ELENCO DEI COMPITI:
1 > Ricopia il passo della discussione sui contributi INPS del coadiuvante che comincia con "# Forum Argomenti" e termina dopo "con il padre.", sostituendo "padre" con "genitore".
2 > Prosegui la discussione del forum sulla deducibilità dei contributi INPS del coadiuvante, partendo subito dopo l'ultima frase riportata.

TESTO DA LEGGERE:
........
# Forum Argomenti di discussione UNICO/730 dichiarazione dei redditi  Deducibilita' contributi inps coadiuvante ditta individuale

## micky17

Ciao a tutti,
vi pongo un caso emblematico.
Ditta individuale artigiana del padre, in cui lavora il figlio come coadiuvante familiare fino a settembre 2012, dopo di chè il figlio si fà assumere da un altra ditta e lavora come dipendente, cessando ogni rapporto di collaborazione con il padre.
Nel 2012 ono stati versati i contributi previdenziali per il figlio senza mai erogare alcun compenso, essendo ditta individuale e non impresa familiare.
Ora al figlio faro' il 730......ma posso dedurre i contributi inps relativi alla quota del figlio in 730 o sono persi per sempre? 
grazieee

----------


## Baldoria

I contributi vanno attributi al figlio, chiaramente se non è a carico del padre.

----------


## micky17

Grazie mille,
ora inseriro' nel 730 i contributi inps relativi al figlio, dato che non è a carico.....devo solo trovare il rigo corretto. 
grazie

----------


## micky17

sono stato in Agenzia delle Entrate e mi hanno riferito che a causa del fatto che il figlio sia coadiuvante  e non collaboratore familiare, e che non abbia percepito compensi, non è dunque possibile per il figlio dedurre i contributi nel 730......... :Confused:

----------


## shailendra

> sono stato in Agenzia delle Entrate e mi hanno riferito che a causa del fatto che il figlio sia coadiuvante  e non collaboratore familiare, e che non abbia percepito compensi, non è dunque possibile per il figlio dedurre i contributi nel 730.........
........
MATERIALE FORNITO:

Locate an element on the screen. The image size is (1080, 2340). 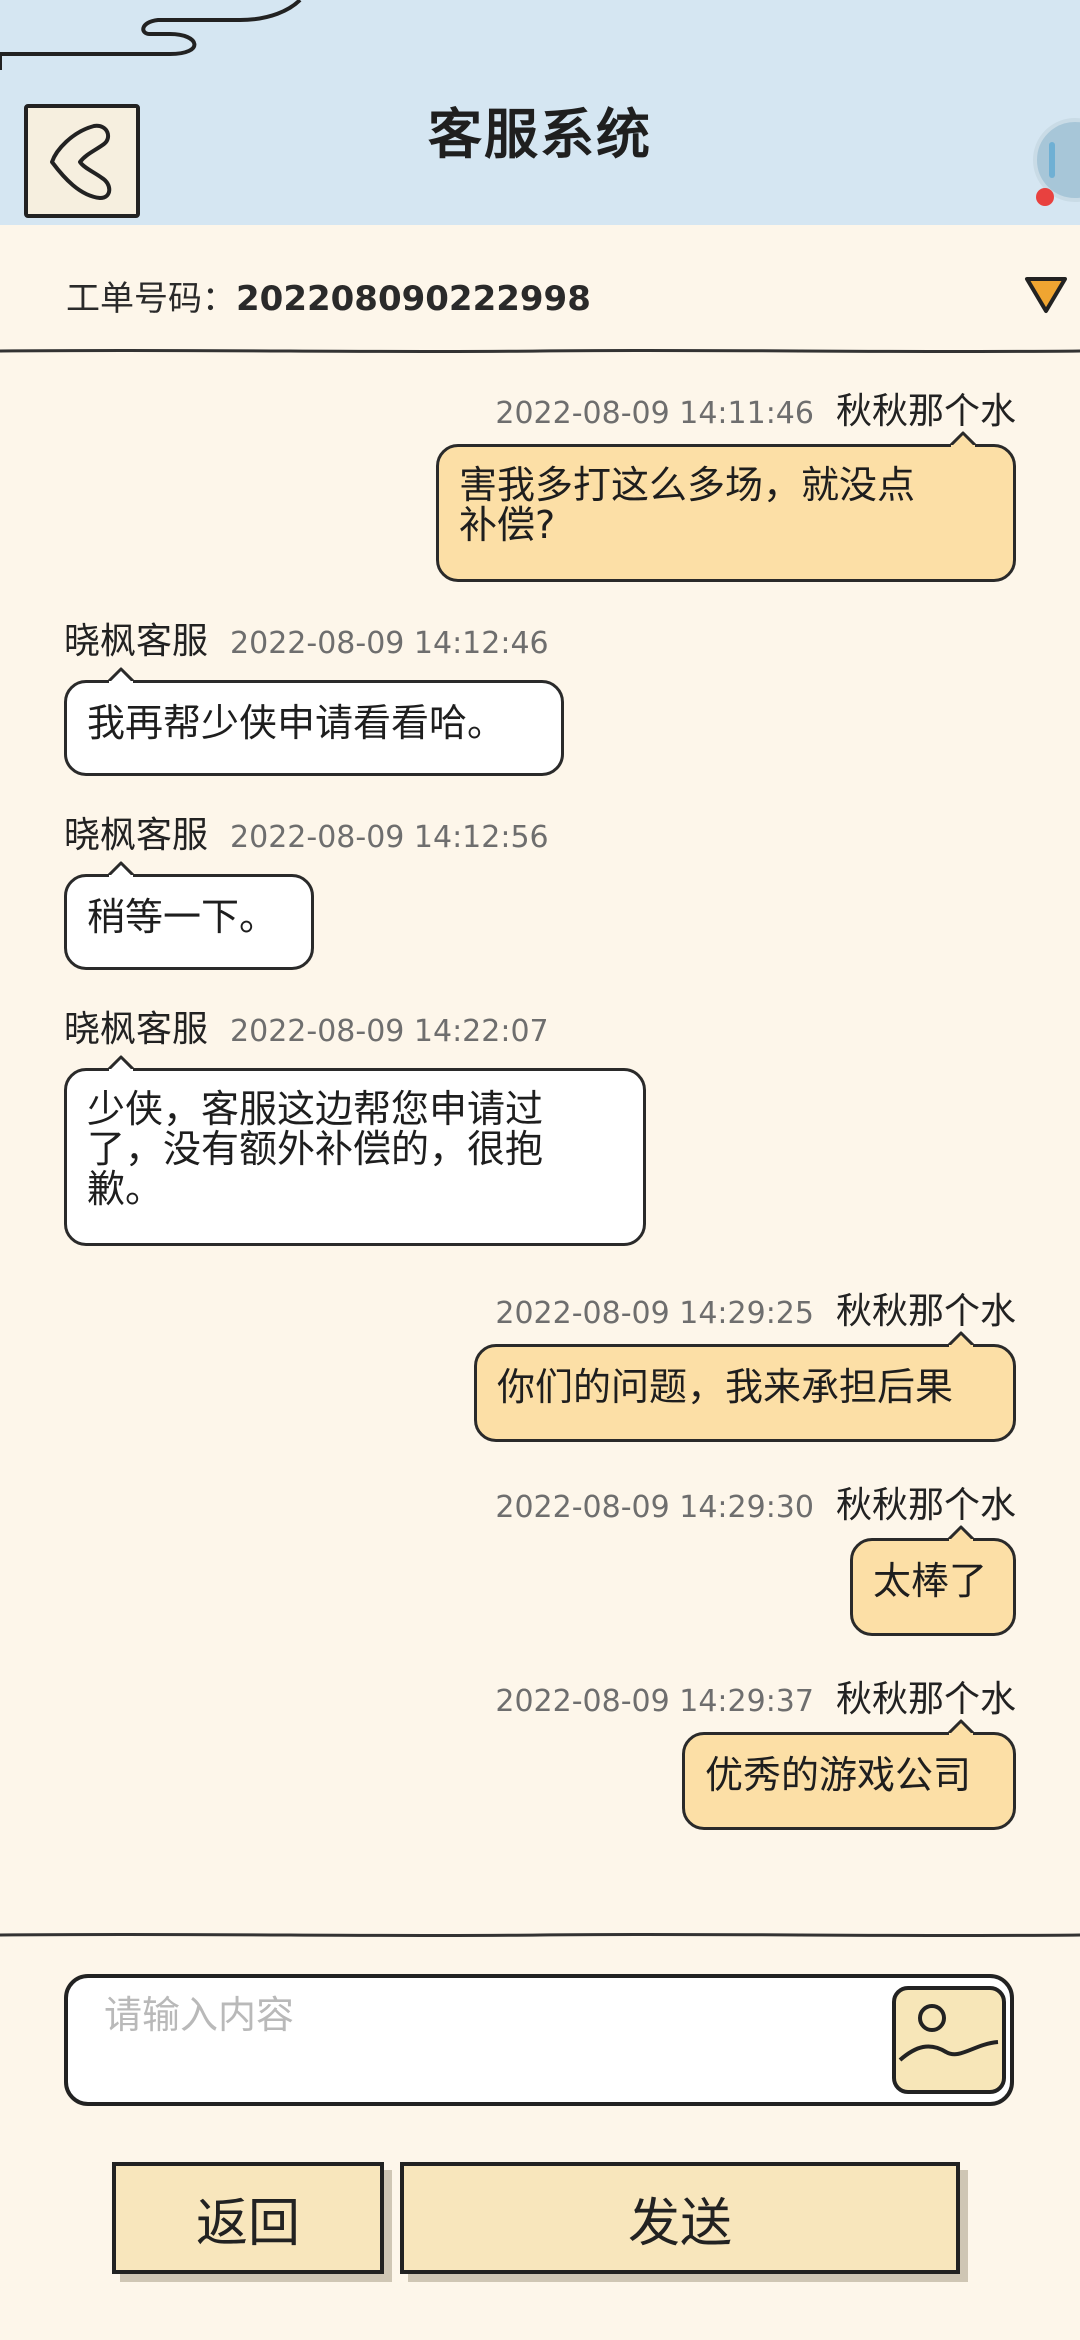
........
RISPOSTE AI COMPITI:
1 >
# Forum Argomenti di discussione UNICO/730 dichiarazione dei redditi  Deducibilita' contributi inps coadiuvante ditta individuale

## micky17

Ciao a tutti,
vi pongo un caso emblematico.
Ditta individuale artigiana del genitore, in cui lavora il figlio come coadiuvante familiare fino a settembre 2012, dopo di chè il figlio si fà assumere da un altra ditta e lavora come dipendente, cessando ogni rapporto di collaborazione con il genitore.

2 >
  Non sono d'accordo con il funzionario dell'agenzia. Se il padre fa una lettera di rivalsa al figlio, e il figlio ha altri redditi da cui può scaricare i contributi pagati, non vedo la ragione nè conosco la norma che gli impedisca di detrarseli

----------


## stefano8273

Buongiorno a tutti. Sono d'accordo con quanto evidenziato da Shailendra. Di conseguenza posto un quesito differente ma che deriva dalla stessa problematica della deducibilità. Ditta individuale, senza impresa familiare, ha un coadiuvante che quindi non percepisce redditi, non è nemmeno a carico del titolare essendone il padre già pensionato, può il titolare di ditta individuale non esercitare il diritto di rivalsa e dedursi i relativi contributi inps dal proprio reddito? Da quanto mi risultava se non venivano corrisposti redditi e senza rivalsa la deduzione era possibile.  Nel qual caso se aveste qualche riferimento normativo sarebbe utile. Grazie.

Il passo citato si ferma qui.